___ Excerpted passage
Using Resource Groups Resource groups are an experimental feature and are not intended for use in a production environment. Experimental features are subject to change without notice in future releases.

You can use resource groups to manage the number of active queries that may execute concurrently in your Greenplum Database cluster. With resource groups, you can also manage the amount of CPU and memory resources Greenplum allocates to each query.

When the user executes a query, Greenplum Database evaluates the query against a set of limits defined for the resource group. Greenplum Database executes the query immediately if the group's resource limits have not yet been reached and the query does not cause the group to exceed the concurrent transaction limit. If these conditions are not met, Greenplum Database queues the query. For example, if the maximum number of concurrent transactions for the resource group has already been reached, a subsequent query is queued and must wait until other queries complete before it runs. Greenplum Database may also execute a pending query when the resource group's concurrency and memory limits are altered to large enough values.

Within a resource group, transactions are evaluated on a first in, first out basis. Greenplum Database periodically assesses the active workload of the system, reallocating resources and starting/queuing jobs as necessary.

When you create a resource group, you provide a set of limits that determine the amount of CPU and memory resources available to transactions executed within the group. These limits are:

Limit Type Description CONCURRENCY The maximum number of concurrent transactions, including active and idle transactions, that are permitted for this resource group. CPU_RATE_LIMIT The percentage of CPU resources available to this resource group. MEMORY_LIMIT The percentage of memory resources available to this resource group. MEMORY_SHARED_QUOTA The percentage of memory to share across transactions submitted in this resource group. MEMORY_SPILL_RATIO The memory usage threshold for memory-intensive transactions. When a transaction reaches this threshold, it spills to disk.
Transaction Concurrency Limit

The CONCURRENCY limit controls the maximum number of concurrent transactions permitted for the resource group. Each resource group is logically divided into a fixed number of slots equal to the CONCURRENCY limit. Greenplum Database allocates these slots an equal, fixed percentage of memory resources.

The default CONCURRENCY limit value for a resource group is 20.

Greenplum Database queues any transactions submitted after the resource group reaches its CONCURRENCY limit. When a running transaction completes, Greenplum Database un-queues and executes the earliest queued transaction if sufficient memory resources exist.
______
___ Data
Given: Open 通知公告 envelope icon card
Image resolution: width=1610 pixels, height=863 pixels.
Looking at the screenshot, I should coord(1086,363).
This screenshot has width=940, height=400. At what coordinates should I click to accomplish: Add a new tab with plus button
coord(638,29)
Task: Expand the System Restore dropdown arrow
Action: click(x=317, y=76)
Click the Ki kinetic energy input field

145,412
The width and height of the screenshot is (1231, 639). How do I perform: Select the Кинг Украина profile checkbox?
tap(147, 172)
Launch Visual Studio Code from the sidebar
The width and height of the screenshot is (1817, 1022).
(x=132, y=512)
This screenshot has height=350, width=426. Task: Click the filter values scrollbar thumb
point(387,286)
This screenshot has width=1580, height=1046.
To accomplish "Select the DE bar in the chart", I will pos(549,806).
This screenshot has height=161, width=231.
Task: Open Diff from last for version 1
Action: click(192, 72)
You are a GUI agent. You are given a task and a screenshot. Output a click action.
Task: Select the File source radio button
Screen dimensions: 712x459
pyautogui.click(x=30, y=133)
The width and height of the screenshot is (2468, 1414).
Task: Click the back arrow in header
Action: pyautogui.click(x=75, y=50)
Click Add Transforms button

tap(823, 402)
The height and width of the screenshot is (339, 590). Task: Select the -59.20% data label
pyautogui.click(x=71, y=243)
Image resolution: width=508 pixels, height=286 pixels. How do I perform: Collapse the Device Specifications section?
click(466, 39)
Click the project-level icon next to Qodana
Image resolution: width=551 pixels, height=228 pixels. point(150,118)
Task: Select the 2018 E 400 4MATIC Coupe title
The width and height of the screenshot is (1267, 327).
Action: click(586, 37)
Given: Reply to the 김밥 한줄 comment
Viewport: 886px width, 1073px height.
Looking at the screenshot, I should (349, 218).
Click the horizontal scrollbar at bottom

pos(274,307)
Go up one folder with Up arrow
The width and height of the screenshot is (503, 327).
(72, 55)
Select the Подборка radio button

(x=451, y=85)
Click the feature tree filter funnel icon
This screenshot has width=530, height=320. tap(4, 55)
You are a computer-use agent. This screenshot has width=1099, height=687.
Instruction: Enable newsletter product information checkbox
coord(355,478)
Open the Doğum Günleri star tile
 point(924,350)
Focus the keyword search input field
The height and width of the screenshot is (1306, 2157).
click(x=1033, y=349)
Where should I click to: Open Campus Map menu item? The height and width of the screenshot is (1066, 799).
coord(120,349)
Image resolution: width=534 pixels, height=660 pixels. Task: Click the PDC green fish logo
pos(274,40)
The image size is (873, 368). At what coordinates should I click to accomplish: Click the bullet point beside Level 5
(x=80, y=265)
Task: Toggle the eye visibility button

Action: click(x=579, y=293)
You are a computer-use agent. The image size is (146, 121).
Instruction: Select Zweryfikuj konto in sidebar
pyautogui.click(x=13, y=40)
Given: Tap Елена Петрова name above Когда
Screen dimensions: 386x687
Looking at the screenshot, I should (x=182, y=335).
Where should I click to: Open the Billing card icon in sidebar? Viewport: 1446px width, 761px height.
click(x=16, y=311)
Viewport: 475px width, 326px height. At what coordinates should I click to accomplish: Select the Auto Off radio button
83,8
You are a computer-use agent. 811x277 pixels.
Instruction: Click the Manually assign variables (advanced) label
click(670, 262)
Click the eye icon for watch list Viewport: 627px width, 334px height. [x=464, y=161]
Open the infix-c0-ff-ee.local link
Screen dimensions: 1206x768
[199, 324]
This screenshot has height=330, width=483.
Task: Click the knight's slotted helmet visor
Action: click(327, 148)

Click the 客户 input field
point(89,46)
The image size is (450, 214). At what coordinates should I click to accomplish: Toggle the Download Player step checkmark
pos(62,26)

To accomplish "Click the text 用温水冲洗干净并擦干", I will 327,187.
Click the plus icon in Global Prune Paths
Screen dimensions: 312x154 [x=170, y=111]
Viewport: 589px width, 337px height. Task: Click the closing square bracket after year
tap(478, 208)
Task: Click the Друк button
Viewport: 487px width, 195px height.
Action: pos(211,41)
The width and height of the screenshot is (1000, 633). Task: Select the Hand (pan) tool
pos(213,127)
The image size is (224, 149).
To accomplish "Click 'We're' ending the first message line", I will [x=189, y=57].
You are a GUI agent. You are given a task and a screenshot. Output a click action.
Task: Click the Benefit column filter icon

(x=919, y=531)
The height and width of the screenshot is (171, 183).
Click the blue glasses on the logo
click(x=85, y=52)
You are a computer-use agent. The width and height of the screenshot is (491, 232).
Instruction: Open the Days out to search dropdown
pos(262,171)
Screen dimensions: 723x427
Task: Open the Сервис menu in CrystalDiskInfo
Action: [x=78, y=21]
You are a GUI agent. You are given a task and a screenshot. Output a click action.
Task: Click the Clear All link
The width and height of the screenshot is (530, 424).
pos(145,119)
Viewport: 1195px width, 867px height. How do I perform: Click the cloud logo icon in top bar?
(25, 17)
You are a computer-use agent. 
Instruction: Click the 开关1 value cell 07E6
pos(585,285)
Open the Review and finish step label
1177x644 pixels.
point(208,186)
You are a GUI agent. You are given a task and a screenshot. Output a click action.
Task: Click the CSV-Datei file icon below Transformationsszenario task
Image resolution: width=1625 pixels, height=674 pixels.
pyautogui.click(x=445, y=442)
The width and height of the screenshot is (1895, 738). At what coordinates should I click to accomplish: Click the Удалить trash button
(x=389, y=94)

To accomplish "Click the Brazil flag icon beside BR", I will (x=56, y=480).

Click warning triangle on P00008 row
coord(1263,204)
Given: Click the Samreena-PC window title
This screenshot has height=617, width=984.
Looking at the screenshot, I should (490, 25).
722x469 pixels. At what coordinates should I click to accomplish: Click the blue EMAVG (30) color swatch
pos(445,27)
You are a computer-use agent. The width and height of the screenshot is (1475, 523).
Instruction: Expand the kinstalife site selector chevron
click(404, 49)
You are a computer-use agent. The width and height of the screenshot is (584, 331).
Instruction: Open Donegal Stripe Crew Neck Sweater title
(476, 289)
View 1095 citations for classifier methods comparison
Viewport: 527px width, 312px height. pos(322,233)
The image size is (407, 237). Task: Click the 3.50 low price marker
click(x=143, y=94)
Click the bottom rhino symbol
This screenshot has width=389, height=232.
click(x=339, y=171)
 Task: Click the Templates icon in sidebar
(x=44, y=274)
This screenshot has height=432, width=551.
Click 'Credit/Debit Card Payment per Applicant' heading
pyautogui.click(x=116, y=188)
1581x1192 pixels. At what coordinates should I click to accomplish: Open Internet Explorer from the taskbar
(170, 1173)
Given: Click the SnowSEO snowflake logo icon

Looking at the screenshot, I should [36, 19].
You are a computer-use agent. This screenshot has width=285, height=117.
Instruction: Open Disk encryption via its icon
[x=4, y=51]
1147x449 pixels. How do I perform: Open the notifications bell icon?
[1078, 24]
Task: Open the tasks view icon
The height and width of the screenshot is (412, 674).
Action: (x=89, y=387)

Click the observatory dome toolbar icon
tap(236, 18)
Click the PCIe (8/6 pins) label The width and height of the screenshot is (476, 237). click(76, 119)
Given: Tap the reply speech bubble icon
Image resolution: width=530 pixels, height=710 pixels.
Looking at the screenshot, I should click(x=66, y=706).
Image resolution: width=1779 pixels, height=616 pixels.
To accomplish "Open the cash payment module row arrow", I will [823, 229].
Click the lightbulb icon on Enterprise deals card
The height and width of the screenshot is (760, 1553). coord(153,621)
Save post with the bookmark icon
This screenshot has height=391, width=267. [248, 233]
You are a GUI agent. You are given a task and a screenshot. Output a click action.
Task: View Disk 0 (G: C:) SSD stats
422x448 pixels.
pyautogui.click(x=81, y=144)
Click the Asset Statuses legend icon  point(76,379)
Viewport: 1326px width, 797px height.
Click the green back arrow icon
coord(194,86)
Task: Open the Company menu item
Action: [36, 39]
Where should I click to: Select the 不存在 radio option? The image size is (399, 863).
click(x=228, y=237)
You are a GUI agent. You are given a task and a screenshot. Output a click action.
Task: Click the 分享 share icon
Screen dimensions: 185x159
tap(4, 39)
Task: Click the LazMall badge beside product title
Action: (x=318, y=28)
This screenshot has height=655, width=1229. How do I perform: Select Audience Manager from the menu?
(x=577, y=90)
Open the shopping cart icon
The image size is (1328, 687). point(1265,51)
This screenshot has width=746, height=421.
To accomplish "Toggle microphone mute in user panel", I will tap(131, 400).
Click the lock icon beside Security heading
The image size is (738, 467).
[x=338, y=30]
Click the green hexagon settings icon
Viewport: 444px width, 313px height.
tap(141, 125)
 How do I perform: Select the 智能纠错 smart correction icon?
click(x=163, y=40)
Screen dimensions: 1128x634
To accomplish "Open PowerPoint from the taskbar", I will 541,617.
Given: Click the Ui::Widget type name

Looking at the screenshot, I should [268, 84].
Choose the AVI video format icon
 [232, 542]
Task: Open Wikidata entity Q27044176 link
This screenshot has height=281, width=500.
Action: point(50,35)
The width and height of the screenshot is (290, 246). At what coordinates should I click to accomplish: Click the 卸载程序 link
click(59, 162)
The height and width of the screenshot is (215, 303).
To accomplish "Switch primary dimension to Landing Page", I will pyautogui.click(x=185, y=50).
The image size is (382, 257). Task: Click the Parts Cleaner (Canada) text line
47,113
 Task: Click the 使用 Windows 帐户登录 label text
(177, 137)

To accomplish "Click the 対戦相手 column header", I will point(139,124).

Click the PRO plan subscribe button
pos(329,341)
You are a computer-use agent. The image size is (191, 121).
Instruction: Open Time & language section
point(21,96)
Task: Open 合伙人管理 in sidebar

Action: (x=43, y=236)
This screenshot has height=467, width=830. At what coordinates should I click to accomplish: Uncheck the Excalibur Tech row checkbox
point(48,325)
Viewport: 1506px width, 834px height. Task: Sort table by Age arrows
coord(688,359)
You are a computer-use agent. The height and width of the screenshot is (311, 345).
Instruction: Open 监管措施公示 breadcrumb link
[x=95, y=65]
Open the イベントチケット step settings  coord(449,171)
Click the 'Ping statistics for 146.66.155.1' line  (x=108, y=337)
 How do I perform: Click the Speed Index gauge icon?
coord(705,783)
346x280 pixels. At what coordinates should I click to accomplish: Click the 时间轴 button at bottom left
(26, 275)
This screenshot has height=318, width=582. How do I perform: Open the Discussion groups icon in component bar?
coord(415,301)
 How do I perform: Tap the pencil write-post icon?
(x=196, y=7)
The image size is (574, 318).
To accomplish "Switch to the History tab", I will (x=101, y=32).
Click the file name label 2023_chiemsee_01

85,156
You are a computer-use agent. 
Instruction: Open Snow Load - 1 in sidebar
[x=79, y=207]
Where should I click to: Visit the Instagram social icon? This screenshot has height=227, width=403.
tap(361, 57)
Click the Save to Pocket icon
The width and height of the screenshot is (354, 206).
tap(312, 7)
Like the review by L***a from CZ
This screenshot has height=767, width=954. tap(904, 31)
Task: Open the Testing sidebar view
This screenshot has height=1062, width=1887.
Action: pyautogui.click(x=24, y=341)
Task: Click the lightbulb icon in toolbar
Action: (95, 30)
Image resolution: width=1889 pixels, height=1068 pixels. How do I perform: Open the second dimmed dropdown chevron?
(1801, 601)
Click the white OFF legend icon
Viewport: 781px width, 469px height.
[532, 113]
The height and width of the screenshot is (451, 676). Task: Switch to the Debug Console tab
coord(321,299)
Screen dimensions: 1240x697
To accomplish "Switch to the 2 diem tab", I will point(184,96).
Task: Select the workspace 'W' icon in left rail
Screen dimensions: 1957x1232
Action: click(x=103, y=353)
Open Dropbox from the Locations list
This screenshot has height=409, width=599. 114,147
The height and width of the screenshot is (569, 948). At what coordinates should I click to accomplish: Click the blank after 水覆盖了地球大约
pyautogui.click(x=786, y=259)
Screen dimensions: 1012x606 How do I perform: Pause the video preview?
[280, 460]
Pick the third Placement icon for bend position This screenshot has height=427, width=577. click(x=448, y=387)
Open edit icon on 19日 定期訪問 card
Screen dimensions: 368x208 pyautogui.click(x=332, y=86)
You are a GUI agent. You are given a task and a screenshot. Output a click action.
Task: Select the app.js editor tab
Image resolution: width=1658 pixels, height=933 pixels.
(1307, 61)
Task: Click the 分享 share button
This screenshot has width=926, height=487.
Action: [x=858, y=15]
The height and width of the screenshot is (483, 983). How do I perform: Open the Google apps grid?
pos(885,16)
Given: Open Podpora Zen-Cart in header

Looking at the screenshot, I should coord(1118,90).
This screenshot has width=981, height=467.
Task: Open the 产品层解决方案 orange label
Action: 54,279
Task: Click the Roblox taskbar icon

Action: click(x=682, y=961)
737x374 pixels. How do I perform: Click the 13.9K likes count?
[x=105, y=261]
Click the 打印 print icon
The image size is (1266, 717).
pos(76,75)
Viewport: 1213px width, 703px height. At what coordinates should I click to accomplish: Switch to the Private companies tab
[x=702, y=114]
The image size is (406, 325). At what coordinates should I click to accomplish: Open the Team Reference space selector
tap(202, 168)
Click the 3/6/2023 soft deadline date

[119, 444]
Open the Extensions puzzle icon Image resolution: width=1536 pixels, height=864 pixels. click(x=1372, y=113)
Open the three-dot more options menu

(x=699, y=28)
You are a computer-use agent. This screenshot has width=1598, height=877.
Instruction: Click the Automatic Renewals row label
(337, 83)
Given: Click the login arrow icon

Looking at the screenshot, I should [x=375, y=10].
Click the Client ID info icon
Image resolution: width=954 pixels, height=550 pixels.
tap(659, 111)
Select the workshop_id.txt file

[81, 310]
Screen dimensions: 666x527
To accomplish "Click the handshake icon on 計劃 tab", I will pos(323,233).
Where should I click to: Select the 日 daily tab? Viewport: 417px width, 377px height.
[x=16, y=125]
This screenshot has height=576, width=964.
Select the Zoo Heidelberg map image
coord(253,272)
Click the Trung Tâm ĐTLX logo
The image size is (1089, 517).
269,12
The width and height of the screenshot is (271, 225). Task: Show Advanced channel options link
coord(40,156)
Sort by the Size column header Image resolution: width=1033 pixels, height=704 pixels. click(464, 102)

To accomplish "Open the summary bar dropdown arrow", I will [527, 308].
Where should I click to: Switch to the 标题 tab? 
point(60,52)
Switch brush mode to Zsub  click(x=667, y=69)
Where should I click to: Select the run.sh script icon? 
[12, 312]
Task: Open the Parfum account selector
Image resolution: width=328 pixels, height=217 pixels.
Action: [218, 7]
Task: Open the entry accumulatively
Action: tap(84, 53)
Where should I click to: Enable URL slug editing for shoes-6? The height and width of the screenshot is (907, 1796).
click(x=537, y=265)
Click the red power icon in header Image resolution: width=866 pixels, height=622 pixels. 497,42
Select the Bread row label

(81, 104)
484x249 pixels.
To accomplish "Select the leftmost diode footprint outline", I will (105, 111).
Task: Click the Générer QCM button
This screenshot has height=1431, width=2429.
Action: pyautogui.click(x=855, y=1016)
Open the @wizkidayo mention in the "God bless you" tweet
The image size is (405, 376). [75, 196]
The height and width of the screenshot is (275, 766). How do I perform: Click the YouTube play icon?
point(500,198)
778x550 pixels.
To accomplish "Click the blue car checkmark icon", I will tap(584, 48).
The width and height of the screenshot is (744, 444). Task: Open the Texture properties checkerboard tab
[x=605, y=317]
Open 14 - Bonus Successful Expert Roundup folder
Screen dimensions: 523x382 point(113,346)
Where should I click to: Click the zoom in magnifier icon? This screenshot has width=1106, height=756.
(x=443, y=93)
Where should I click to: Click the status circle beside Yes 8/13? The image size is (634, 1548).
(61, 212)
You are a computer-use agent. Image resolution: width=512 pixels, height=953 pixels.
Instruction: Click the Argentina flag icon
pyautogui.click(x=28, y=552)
______
### To-do list
1: Answer these questions from the resource groups documentation:
(a) What is the default CONCURRENCY limit value for a resource group?
(b) On what basis are transactions evaluated within a resource group?
(c) What happens to a transaction that reaches the MEMORY_SPILL_RATIO threshold?
2: Extend the resource groups documentation, picking up after its last sentence.

### Answers to each task
1:
(a) 20.
(b) First in, first out.
(c) It spills to disk.

2:
CPU Limit

The server configuration parameter identifies the maximum percentage of system CPU resources to allocate to resource groups on each Greenplum Database segment node. The remaining CPU resources are used for the OS kernel and the Greenplum Database daemon processes. The default gp_resource_group_cpu_limit value is .9 (90%).

The default gp_resource_group_cpu_limit value may not leave sufficient CPU resources if you are running other workloads on your Greenplum Database cluster nodes, so be sure to adjust this server configuration parameter accordingly.

The Greenplum Database node CPU percentage is further divided equally among each segment on the Greenplum node. Each resource group reserves a percentage of the segment CPU for resource management. You identify this percentage via the CPU_RATE_LIMIT value you provide when you create the resource group.

The minimum CPU_RATE_LIMIT percentage you can specify for a resource group is 1, the maximum is 100.

The sum of CPU_RATE_LIMITs specified for all resource groups you define in your Greenplum Database cluster must not exceed 100.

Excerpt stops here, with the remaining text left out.